Una di queste, che a mio avviso merita di essere letta, è il Trattatello in laude di Dante, la prima biografia in lingua volgare di un poeta 'contemporaneo', nonché il primo scritto di difesa e di teoria della poesia in lingua volgare.
Boccaccio nutre un vero culto nei confronti di Dante, tant'è che tra il 1342 e il 1343 scrive un poema allegorico in terzine di endecasillabi, l'Amorosa Visione, in omaggio a Dante non solo per la forma, uguale alla Commedia, ma anche perchè nel IV canto il protagonista, in compagnia di una donna che gli fa da guida, entra in una sala di un palazzo adornata di ritratti che rappresentano la Filosofia, le arti liberali e poeti e filosofi dell'Antichità, ultimo di questi è, indovinate un po', Dante, il continuatore, per Boccaccio, della poesia antica, colui che ha fatto rinascere le Muse, il primo poeta moderno, fondatore di una nuova tradizione in volgare. Nel Trattatello, scritto tra 1351 e 1353, l'autore di Certaldo, vuole proprio mostrare ai posteri la potenza del volgare e la grandezza dell'autore della Commedia. Dante viene elogiato per la dimensione letteraria, ma non per l'uomo. La vita del letterato dovrebbe essere solitaria e contemplativa e Dante in questo è stato ostacolato dall'amore, dal matrimonio e dall'attività politica.

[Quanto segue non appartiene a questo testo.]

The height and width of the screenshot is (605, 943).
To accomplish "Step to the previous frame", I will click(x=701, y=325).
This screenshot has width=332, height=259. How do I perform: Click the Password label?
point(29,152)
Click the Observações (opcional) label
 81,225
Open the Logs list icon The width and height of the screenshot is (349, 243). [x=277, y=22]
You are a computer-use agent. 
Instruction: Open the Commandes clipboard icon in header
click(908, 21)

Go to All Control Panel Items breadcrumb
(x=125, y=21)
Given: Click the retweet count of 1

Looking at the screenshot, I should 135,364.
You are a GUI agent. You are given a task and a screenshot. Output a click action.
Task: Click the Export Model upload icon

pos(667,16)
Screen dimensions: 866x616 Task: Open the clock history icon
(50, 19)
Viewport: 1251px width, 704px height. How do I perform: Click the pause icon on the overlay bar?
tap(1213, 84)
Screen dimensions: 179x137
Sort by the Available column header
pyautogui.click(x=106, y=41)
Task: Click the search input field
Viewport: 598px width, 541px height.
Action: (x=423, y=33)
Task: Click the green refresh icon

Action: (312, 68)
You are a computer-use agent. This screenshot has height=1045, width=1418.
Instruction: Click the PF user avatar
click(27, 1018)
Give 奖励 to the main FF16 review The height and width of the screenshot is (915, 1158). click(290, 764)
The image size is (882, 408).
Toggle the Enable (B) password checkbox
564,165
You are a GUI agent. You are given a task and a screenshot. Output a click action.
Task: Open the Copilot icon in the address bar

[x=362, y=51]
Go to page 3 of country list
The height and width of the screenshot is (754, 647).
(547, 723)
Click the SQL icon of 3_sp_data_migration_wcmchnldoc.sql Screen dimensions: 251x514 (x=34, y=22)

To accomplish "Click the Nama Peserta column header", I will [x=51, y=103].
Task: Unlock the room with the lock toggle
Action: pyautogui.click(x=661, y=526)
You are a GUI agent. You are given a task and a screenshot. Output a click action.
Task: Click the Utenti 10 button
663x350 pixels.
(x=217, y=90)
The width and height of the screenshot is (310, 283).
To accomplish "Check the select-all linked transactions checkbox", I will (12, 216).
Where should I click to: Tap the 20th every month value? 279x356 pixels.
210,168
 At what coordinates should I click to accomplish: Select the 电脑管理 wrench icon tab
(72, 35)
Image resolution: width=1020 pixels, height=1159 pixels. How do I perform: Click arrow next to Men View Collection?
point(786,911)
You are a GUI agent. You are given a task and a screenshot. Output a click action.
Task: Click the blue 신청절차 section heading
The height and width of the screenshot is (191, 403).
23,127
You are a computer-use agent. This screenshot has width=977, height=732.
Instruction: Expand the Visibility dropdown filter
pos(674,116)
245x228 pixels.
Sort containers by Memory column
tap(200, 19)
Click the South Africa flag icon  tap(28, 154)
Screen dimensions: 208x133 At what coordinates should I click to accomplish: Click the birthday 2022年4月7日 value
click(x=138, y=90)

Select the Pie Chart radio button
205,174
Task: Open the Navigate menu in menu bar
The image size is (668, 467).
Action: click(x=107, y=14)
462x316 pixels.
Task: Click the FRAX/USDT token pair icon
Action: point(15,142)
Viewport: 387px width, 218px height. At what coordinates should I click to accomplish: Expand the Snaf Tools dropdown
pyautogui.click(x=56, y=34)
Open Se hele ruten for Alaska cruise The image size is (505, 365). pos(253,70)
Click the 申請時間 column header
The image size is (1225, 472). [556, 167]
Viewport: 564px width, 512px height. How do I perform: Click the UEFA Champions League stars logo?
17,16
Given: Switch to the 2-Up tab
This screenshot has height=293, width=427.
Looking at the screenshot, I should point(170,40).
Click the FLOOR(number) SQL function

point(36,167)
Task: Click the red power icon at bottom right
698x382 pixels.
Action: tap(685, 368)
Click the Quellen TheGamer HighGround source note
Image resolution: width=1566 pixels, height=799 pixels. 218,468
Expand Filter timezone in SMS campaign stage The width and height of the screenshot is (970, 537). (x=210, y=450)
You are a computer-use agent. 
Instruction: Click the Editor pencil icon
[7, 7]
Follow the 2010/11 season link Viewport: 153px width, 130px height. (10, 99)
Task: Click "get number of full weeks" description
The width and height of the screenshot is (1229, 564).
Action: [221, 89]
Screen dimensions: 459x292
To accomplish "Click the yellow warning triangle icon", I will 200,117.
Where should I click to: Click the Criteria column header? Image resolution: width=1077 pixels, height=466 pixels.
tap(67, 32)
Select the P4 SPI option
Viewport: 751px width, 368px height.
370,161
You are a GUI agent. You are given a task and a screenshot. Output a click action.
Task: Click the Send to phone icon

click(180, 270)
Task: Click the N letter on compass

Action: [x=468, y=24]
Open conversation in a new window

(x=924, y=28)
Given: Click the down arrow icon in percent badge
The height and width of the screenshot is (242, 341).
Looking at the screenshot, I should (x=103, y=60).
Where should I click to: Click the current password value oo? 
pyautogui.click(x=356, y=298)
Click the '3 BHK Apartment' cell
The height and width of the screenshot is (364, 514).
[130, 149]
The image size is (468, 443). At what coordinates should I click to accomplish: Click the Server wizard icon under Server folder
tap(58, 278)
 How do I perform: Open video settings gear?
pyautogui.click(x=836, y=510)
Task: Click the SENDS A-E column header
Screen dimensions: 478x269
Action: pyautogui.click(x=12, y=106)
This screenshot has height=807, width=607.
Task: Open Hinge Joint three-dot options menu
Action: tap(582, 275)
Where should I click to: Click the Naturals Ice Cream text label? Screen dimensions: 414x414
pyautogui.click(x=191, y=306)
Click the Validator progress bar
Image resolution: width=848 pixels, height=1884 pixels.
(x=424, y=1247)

Insomma, Boccaccio dipinge la vita di Dante in un modo, a mio avviso, geniale. Talvolta di burla perfino di lui. Dante è disperato per la morte di Beatrice e i parenti pensano bene di farlo sposare, credendo di mitigare così le sue sofferenze. Boccaccio commenta questo dicendo: "Quale medico si ingegnerà di cacciare l'aguta febbre col fuoco, o il freddo col ghiaccio e la neve? (...) Non conoscono quegli la natura dell'amore, nè quanto ogni altra passione aggiunga alla sua." Lasciamo stare la non esatta verità storica di questo fatto, il matrimonio con Gemma Donati era programmato da ben prima della morte di Beatrice, e ammiriamo sia la sottile ironia, sia la veridicità e l'attualità delle sue considerazioni.
Un altro passo a mio avviso geniale è quello in cui parla della lussuria. Dante, ci dice Boccaccio, era lussurioso, sia da giovane che negli anni maturi. "Il quale vizio, come che naturale e comune e quasi necessario sia, nel vero non che commentare, ma scusare non si può degnamente. Ma chi sarà tra i mortali giusto giudice a condannarlo? Non io. Oh poca fermezza, oh bestiale appetito degli uomini, che cosa non possono le femine in noi, s'elle vogliono, che, eziandio (perfino) non volendo, possono gran cose?" Dai, è geniale!

Beh, insomma, non so per quale ragione dovrebbe saltarvi in mente di mettervi a leggere la vita di Dante , ma, nel caso, sappiate che merita! Sono solo un centinaio di pagine.